Me: So was that ‘I see Bobby open down the floor’ or ‘get this ball out of my hands?’
WU: Get the ball out of my hands before they foul me again … get it away from me. In that time they could foul you off the ball. And I figured he could score before they fouled me. Then I ran for someplace to hide so they couldn’t foul me.
Me: So he goes in for the breakaway dunk, and the game ends, and you’re champions. What do you recall as you were running off the floor?
WU: I wasn’t running anywhere. I was walking. I was as tired as I’ve ever been in my life. I remember walking off the court and somebody grabbed and said ‘no, you have to go this way.’ I remember thinking ‘everybody else went that way; why do I have to go this way?’ ‘Well, Mr. Pollin wants you to come this way.’ We went up to another little room and that’s when they had the trophy ceremony or something. I also remember walking off the court, and Motta runs over to me and says ‘pick me up.’ I remember saying ‘you’ve gotta be out of your mind. I can’t pick me up.’
Me: A lot of people in D.C. still remember that picture of you and Abe after the game. I know how close you were with him. I would imagine that you were probably happier for him than for yourself.
WU: Absolutely. I didn’t say what I wanted to say. I felt, you deserve this more than anybody. You not only went through the anguish of it, but, hell, you lost all the money. We still got paid. I really wanted to say something to him, and nothing came out. So I just gave him a hug. Most expensive hug he’s ever had.
Me: Have you kept in touch with the guys from that team?
WU: Pretty much. Elvin and I have gotten along, in all honesty, better now than we ever did when we played together. I’m very proud of our relationship. Dandridge, I see and talk to all the time. Phil (Chenier, who had his No. 45 jersey retired last Friday), of course, I see and talk to all the time. Kevin Grevey. Mitch, I haven’t talked to since I got out of the game. But I was glad to see all of those guys do well at some point.
Me: The 70s was the most democratic era in NBA history — seven teams won titles in those 10 years. But there was no truly dominant team. Do you feel like people remember that era?
WU: Oh, see, I refuse to get into stuff like that. I had a bunch of guys, my era guys, that got pissed off when they were telling me something about the kid here with the Wizards now, John Wall. That type of stuff doesn’t bother me. I’ve had people tell me ‘somebody else deserved to be there more than you.’ That’s fine. I never put me there. I don’t give into that. I can never get into stuff like that.
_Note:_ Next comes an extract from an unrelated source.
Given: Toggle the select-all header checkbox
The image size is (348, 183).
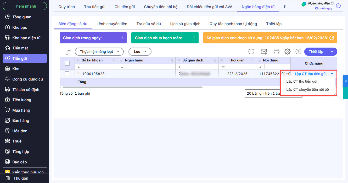Looking at the screenshot, I should 67,63.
It just depends on when you play. I see guys now and they’re talking about how they’re scoring 30 points, 40 points. And I say ‘yeah, but you would have done it without any hands, ‘cause I’d have knocked them off.’
TWEET OF THE WEEK
— 76ers guard and former Duke star J.J. Redick (@JJRedick), Sunday, 8:07 p.m., to his Philly teammate and Kansas attendee Joel Embiid. Perhaps the two gentlemen had a difference of opinion as to which of Duke or Kansas would win Sunday’s regional final for a trip to the Final Four, and wagered a beverage of some kind. The Jayhawks won in overtime.
THEY SAID IT
“People talk about development or being able to see guys for next year. If you can’t be organized when somebody’s on the floor, one, you can’t evaluate them, and two, they’re hurting the ability of the other guys to play … younger players have to be able to play in a way on the floor where the team can function. Because otherwise you can say you’re evaluate them, but you’re screwing the other four guys up and you can’t evaluate them.”
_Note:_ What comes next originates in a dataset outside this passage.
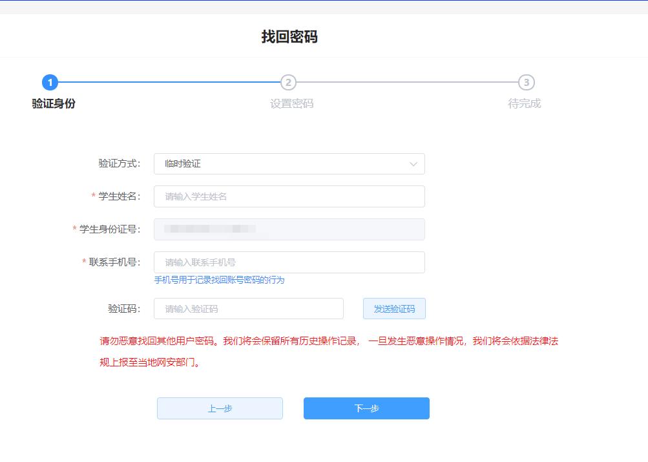Select the 待完成 step label
The height and width of the screenshot is (462, 648).
click(524, 103)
— Hornets coach Steve Clifford, to ESPN.com, on the fallacy of teams saying they’re “evaluating” young players late in the season, rather than just copping to the fact that they’re tanking.
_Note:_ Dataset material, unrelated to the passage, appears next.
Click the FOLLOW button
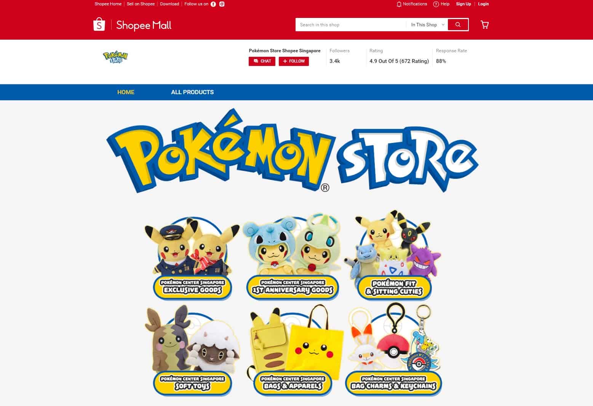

“When he said that, I’m sure everybody saw it, but nobody took offense. Everybody was like, ‘Well, maybe he has a point.’ ”
— Damian Lillard, to NBC Sports Northwest’s Jason Quick, on one of the turning points of the Portland Trail Blazers’ season — when Maurice Harkless publicly criticized the team’s offense for being too dependent on Lillard, C.J. McCollum and Jusuf Nurkic.
“Nobody wants to play the Spurs in the first round. Nobody wants to play the Spurs, period. That’s what it is. They’re still the same team. The San Antonio Spurs are still the Spurs. They still play the right way. They’re still capable of beating any team on any given night, regardless of who they throw out there.”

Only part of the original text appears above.